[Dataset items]
※ ※ ※
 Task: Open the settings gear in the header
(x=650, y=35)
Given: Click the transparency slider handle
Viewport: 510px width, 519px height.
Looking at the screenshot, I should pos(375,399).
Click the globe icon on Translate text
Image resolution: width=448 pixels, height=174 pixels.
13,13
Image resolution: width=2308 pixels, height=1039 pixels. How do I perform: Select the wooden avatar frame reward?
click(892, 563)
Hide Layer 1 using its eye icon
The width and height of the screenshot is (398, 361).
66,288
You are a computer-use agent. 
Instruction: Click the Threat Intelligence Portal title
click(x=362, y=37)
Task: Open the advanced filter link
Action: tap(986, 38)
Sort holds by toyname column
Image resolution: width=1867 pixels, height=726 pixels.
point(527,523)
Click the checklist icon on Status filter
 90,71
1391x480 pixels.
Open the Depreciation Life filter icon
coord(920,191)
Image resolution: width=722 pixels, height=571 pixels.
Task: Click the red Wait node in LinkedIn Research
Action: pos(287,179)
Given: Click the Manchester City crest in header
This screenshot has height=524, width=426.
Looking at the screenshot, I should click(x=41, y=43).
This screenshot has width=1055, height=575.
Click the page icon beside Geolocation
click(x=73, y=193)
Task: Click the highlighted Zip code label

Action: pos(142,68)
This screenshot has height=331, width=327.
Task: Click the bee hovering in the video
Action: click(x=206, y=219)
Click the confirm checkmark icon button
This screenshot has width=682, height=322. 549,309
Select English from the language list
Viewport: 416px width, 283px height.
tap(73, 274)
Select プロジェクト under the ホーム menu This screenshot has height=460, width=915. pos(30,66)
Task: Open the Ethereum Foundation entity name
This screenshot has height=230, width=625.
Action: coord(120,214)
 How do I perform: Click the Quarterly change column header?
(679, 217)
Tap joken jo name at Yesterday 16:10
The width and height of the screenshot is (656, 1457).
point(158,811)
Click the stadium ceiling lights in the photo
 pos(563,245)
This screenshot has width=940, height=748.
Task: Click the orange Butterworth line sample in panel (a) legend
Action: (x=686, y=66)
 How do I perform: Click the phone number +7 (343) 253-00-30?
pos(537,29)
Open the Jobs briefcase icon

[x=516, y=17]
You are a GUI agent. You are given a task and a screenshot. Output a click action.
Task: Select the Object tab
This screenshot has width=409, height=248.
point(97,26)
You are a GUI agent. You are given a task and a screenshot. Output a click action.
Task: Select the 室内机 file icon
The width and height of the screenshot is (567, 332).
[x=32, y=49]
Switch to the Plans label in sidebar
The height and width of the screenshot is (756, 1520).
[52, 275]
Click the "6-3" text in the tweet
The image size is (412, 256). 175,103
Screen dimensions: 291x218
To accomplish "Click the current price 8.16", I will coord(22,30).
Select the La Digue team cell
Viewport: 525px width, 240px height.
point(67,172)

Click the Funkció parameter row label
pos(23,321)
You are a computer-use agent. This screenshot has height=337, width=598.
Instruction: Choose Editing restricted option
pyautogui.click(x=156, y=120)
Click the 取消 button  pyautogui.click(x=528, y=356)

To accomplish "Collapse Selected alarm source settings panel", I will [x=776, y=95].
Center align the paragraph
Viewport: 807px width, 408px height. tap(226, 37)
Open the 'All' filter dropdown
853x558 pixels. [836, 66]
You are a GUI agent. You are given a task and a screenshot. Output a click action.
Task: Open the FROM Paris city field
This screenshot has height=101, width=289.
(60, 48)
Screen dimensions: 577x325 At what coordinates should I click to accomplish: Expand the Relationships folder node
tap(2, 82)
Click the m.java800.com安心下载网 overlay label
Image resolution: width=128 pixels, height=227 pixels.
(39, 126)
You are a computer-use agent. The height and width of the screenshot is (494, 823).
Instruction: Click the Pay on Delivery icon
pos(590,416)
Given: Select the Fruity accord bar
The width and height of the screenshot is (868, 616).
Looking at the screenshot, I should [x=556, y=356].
※ ※ ※
→ Requirement
In the data above, tally the lines that contain the string "computer" and give that figure alone.

→ Exercise solution
3